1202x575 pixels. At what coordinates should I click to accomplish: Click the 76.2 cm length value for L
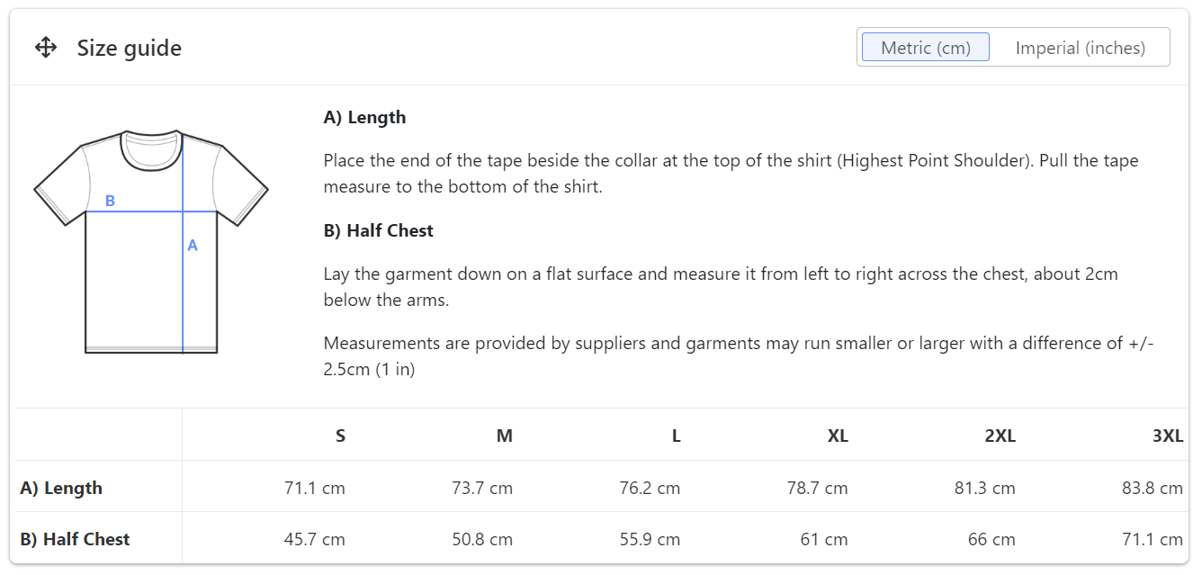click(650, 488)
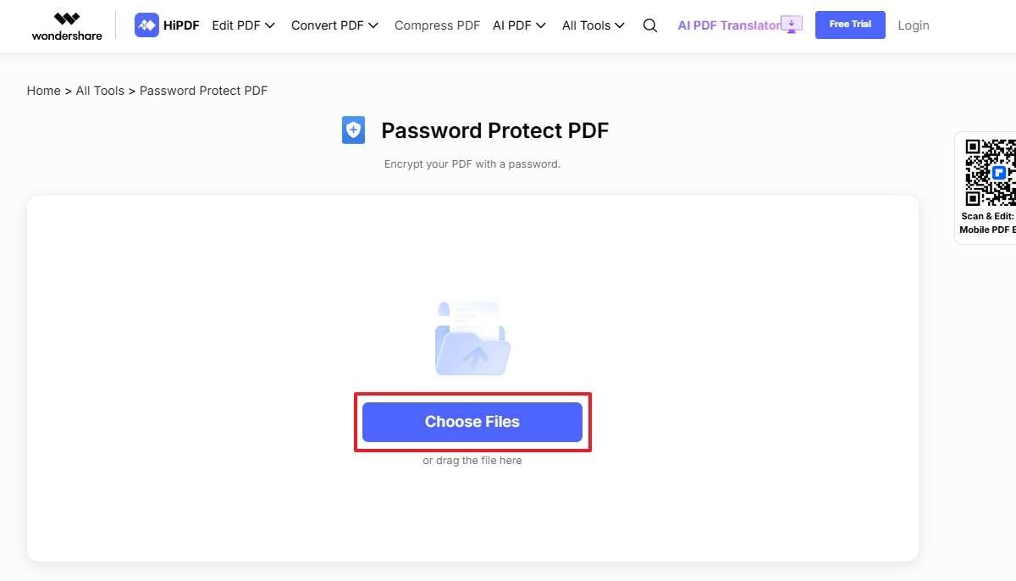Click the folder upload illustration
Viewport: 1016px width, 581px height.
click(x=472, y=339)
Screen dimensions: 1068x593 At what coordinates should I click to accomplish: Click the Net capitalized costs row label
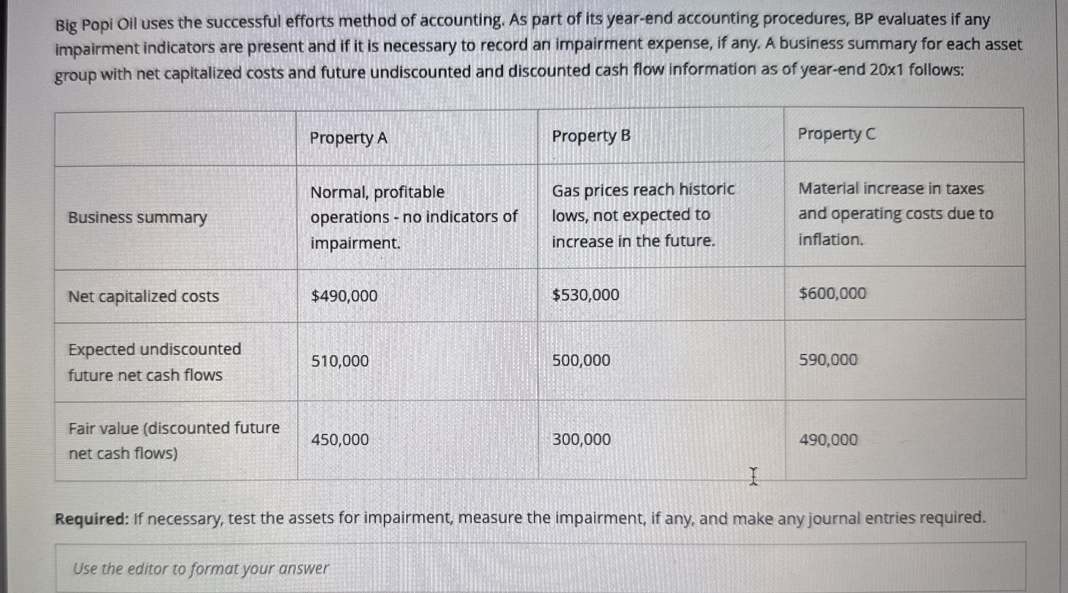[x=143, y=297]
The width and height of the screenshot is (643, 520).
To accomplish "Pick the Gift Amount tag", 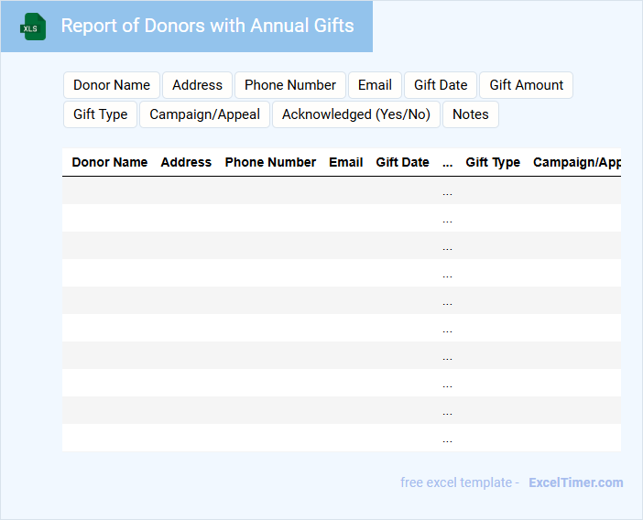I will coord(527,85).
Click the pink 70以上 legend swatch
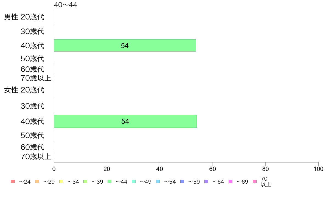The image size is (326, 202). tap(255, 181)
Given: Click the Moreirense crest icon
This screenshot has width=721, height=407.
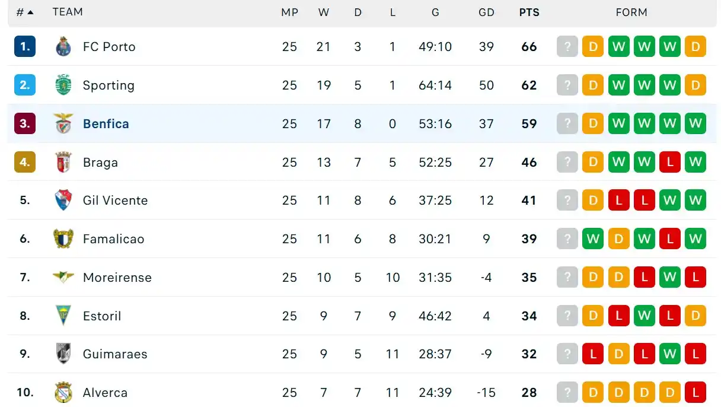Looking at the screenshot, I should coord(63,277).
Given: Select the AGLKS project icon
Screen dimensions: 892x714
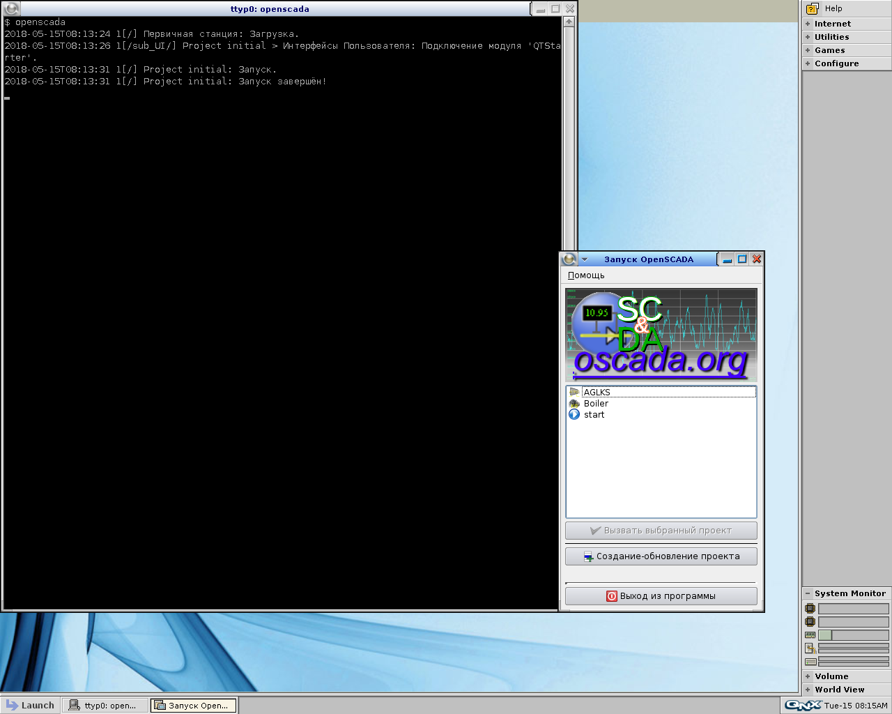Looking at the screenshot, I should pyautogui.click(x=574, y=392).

---

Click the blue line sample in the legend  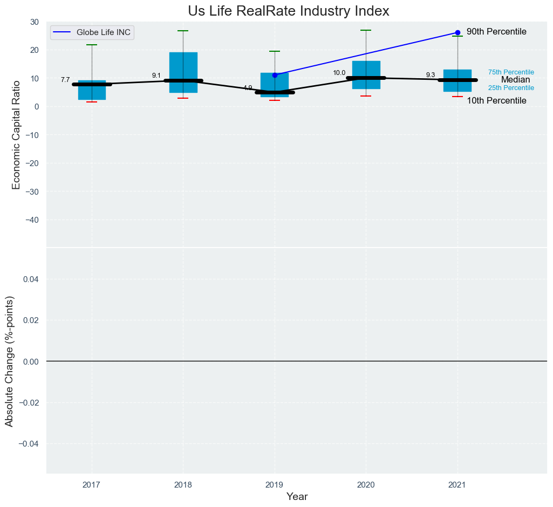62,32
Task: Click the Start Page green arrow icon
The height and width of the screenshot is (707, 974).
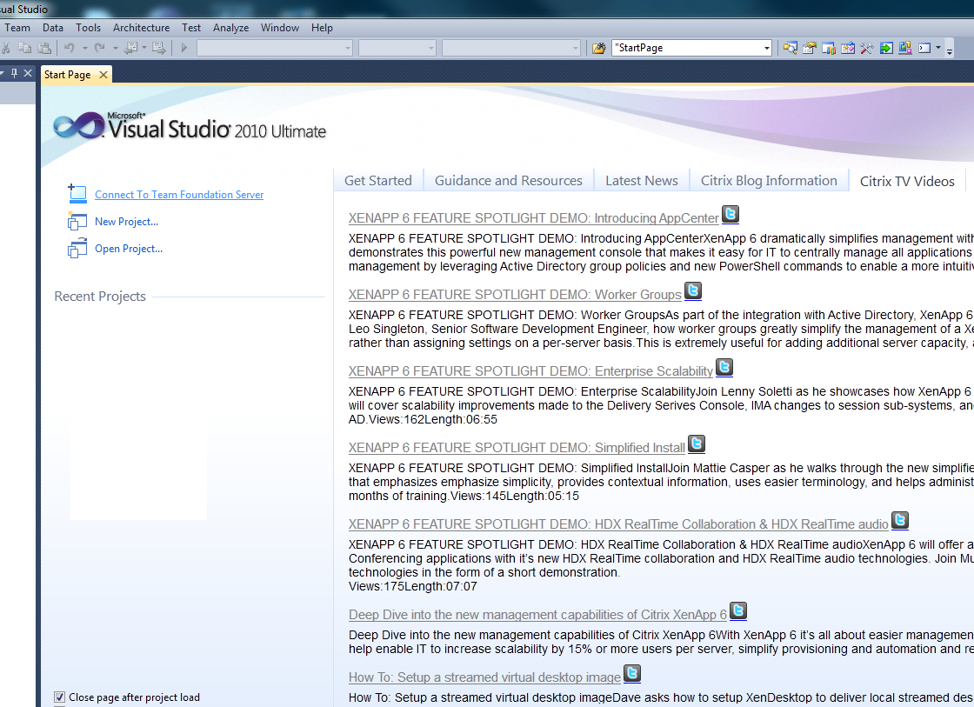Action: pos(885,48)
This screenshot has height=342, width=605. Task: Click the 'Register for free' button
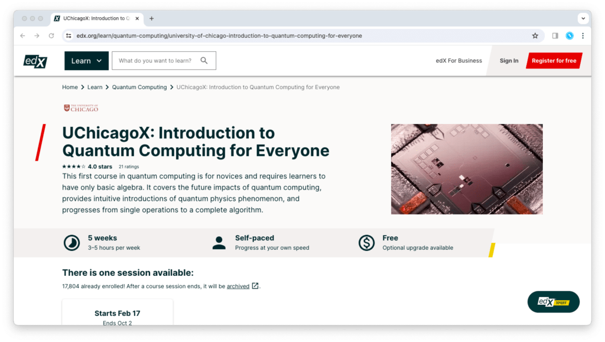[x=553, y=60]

---

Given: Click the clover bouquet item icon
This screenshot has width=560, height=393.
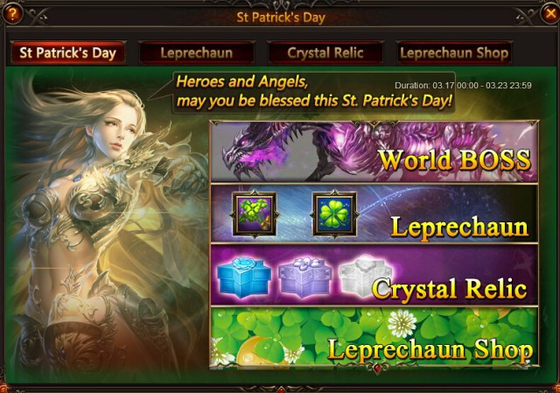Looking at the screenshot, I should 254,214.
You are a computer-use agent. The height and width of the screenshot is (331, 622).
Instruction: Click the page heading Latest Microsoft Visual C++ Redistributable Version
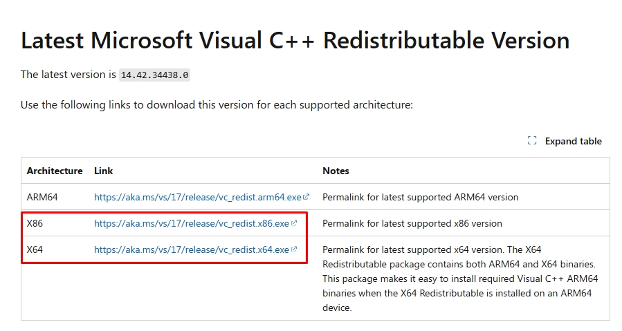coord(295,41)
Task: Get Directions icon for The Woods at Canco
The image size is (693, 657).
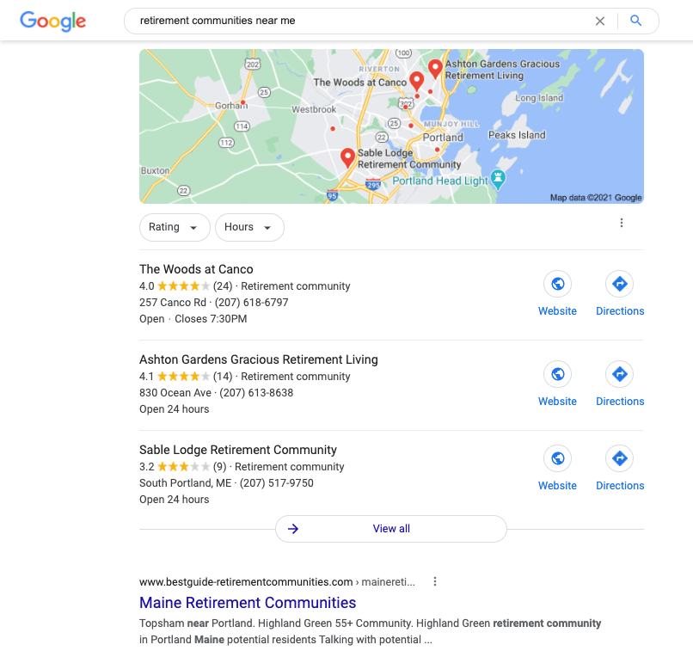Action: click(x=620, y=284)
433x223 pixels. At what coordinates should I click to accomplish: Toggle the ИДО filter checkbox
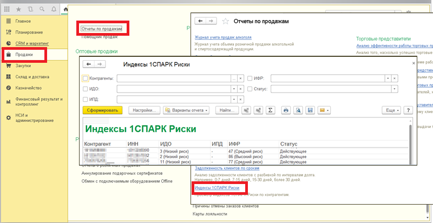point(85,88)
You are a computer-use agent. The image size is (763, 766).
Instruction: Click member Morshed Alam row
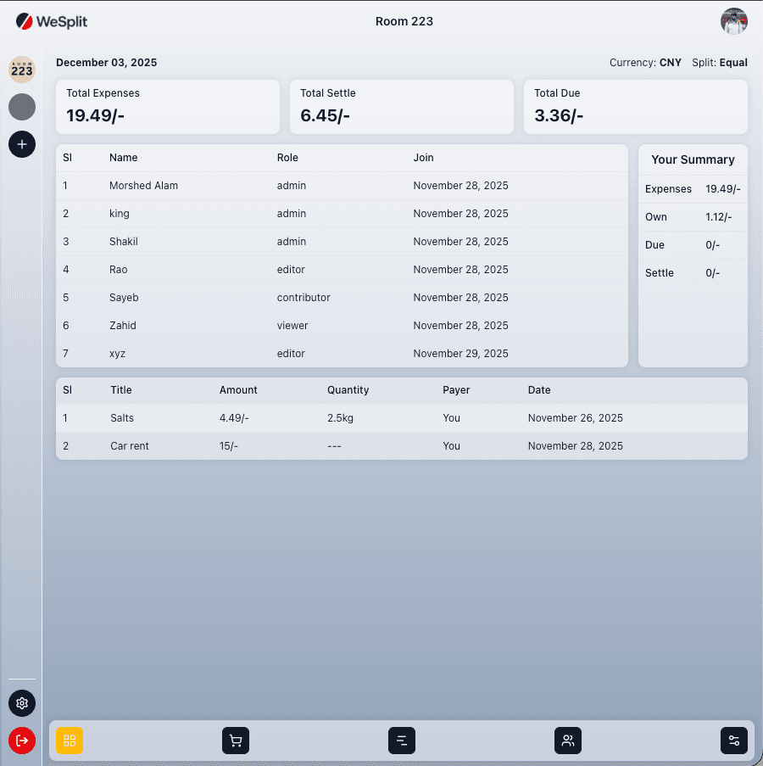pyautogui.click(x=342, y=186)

Problem requirements:
Scan the data above for the word "agent" and report every line where it is found.

Answer box:
You are a computer-use agent. The height and width of the screenshot is (331, 622).
You are a computer-use agent. The image size is (763, 766).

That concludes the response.